Maybe this is just the writer in me talking, because I’ve written a couple of novels (2.5, actually, which you can purchase at fine bookstores nowhere), and I can tell you from experience that it is excruciating. I don’t think there is a way to write a dishonest novel, because it’s hard enough to do if you’re being sincere.

When I was an MFA student at Brooklyn College, I remember someone asking the head of the program, Michael Cunningham, “Why not just write some dumb piece of junk that will make money?” Michael’s response was (paraphrasing from memory), “Because it’s impossible.” Nothing I’ve seen since then has convinced me otherwise.

I have the utmost respect for anyone who’s written a novel, published or not. Even if I don’t like the end result artistically, I respect the effort. Tom Clancy’s not my cup of tea, but I’m sure he’s genuinely into Navy SEALs and nuclear submarines, and not just pretending because it sells. I’m also sure John Grisham thinks lawyers are awesome, and that Stephen King loves monsters and Maine. (I also reserve the right to make fun of any of these people’s work at any time I feel like it. But respectfully.)

That’s why it’s difficult for me to think of any novel, YA or otherwise, as anything but a pure expression. Not a marketing plan writ large, or a cynical attempt to warp young minds. If the novels Gurdon dislikes so much didn’t reflect someone’s reality, they wouldn’t sell to their intended audience. End of story.

Ultimately, Gurdon’s piece seems less about something being wrong with YA literature than it does with her fear of “certain pathologies” being discussed. She’s free to steer clear of books that she doesn’t like for whatever reason, or to try and protect her own children from learning too much too soon. But calling for some variety of censorship–and that’s what it is, no matter how she tries to term it–just because certain subjects are too dark for her, that seems a little, well, pathological, wouldn’t you say?

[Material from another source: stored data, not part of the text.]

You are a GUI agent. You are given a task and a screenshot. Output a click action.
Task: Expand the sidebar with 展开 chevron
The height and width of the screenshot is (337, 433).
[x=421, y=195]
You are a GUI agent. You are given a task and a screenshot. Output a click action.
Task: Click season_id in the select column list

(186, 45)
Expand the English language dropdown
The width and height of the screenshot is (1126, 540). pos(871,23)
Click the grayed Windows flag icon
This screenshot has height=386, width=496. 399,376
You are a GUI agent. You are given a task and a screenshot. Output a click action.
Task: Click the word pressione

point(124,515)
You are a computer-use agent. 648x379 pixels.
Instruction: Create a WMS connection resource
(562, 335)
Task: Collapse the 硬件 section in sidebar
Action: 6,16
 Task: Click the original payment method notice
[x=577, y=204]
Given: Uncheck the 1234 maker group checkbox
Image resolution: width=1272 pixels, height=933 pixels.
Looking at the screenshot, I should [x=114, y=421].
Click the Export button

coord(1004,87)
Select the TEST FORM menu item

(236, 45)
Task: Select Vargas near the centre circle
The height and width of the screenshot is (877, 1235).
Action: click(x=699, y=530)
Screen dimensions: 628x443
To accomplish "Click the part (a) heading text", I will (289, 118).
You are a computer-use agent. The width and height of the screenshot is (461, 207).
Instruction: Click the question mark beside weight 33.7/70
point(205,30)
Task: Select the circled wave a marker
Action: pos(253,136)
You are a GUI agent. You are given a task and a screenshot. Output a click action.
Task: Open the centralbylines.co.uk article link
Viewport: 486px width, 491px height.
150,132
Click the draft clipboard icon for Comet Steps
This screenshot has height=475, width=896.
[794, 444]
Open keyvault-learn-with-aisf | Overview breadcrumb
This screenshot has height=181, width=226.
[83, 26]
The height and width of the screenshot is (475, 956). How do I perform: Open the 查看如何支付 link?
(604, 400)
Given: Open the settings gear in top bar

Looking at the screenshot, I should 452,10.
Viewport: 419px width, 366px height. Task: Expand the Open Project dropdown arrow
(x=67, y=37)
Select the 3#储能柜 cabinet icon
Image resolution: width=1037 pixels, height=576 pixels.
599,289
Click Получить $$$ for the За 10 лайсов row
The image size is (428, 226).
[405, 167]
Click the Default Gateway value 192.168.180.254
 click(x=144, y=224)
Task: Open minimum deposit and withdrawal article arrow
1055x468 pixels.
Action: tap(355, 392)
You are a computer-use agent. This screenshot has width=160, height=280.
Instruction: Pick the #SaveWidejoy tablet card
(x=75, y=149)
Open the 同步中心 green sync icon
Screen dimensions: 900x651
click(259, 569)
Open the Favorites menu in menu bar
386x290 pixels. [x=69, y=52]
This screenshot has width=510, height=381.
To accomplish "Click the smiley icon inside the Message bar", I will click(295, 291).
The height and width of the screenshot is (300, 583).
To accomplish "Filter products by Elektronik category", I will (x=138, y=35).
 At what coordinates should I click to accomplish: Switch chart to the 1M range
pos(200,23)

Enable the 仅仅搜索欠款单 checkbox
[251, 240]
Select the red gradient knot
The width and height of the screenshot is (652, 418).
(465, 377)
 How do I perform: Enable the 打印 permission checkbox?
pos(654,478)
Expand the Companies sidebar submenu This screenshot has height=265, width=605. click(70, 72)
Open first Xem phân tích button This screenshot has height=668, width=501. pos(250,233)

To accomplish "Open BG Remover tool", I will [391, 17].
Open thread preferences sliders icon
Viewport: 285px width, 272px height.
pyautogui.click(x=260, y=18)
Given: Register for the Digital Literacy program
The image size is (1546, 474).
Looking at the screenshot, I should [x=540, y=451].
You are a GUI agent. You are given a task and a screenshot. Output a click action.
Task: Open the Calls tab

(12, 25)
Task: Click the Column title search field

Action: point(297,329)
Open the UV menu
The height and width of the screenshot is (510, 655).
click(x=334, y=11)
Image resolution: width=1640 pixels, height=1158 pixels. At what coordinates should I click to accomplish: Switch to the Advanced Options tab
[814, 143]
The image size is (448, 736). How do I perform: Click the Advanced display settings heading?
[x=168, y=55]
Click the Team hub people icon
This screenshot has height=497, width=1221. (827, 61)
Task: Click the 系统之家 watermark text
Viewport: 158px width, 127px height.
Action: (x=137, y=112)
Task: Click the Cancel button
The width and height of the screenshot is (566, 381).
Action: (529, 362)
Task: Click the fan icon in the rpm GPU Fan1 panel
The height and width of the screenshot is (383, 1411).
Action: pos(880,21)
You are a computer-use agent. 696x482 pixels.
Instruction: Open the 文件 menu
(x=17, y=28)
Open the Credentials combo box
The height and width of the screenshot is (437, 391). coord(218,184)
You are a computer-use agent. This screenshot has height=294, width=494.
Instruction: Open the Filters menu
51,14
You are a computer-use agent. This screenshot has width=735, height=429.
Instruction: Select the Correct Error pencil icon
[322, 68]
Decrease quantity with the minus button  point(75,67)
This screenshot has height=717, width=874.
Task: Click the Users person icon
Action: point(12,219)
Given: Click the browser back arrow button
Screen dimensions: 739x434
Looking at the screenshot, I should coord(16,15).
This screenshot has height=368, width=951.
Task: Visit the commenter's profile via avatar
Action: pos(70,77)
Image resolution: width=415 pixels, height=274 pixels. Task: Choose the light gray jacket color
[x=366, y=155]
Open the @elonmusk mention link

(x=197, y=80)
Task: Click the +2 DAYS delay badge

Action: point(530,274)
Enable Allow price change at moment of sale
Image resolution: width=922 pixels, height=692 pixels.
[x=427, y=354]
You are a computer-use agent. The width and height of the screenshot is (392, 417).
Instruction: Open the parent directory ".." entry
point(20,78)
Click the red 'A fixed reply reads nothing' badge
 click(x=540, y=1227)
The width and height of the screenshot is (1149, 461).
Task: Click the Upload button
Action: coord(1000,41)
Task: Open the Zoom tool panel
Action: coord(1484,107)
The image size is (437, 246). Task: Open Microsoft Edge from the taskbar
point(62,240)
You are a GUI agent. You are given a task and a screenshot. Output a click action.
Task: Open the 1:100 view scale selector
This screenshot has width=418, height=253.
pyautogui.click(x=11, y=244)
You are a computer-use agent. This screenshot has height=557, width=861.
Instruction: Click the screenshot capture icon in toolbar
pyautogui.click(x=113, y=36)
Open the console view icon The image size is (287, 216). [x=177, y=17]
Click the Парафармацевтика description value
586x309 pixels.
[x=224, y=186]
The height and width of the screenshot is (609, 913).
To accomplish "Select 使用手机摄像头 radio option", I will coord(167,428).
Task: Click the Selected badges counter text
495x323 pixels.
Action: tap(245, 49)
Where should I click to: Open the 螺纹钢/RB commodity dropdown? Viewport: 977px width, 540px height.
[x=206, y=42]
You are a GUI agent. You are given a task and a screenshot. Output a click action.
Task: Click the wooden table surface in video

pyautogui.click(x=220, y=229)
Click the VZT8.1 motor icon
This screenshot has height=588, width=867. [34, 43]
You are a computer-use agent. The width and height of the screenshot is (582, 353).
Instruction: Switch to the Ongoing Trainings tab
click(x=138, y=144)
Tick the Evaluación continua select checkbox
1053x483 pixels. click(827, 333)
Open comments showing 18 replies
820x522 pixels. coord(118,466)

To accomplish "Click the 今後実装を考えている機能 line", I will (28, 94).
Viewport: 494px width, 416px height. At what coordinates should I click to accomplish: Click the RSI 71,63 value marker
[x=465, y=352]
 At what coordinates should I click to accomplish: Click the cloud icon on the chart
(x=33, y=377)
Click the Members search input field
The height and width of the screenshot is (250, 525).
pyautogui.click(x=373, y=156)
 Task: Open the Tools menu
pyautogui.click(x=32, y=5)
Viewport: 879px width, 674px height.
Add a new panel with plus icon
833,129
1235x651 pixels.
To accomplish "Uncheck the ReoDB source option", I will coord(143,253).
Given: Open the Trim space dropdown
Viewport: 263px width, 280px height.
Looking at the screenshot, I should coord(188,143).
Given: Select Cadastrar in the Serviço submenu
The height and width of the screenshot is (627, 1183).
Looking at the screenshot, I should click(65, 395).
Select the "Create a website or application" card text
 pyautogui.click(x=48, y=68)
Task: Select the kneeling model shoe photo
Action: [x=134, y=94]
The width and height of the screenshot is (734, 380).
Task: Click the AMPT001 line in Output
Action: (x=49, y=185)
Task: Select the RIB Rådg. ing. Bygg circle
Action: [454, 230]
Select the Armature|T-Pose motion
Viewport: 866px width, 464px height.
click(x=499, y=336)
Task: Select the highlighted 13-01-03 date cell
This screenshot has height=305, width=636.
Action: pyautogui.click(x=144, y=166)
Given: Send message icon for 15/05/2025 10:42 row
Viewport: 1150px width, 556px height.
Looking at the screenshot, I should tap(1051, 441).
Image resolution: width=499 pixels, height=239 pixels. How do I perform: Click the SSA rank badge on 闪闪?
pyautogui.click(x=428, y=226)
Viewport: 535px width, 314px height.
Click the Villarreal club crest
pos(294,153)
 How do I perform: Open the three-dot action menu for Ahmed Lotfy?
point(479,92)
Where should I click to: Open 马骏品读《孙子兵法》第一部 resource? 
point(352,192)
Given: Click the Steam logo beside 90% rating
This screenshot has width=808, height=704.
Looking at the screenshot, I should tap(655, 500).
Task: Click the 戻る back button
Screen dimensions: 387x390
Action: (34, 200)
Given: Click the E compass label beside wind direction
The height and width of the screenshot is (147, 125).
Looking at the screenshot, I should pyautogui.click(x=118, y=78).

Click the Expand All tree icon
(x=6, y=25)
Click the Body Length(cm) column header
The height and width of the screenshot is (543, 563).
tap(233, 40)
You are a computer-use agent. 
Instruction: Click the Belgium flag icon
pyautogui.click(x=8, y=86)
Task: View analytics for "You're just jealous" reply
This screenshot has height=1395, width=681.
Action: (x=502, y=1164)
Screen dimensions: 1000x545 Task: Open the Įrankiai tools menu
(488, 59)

CODA: While searching for a pic for this piece, the first page of Google Image results turned up no fewer than three gross reworkings of the covers of real children’s books which I will not even come close to describing, plus the cover of a book called “My Beautiful Mommy,” which is intended for little kids whose parents have gotten plastic surgery. But yeah, YA authors are the sick ones.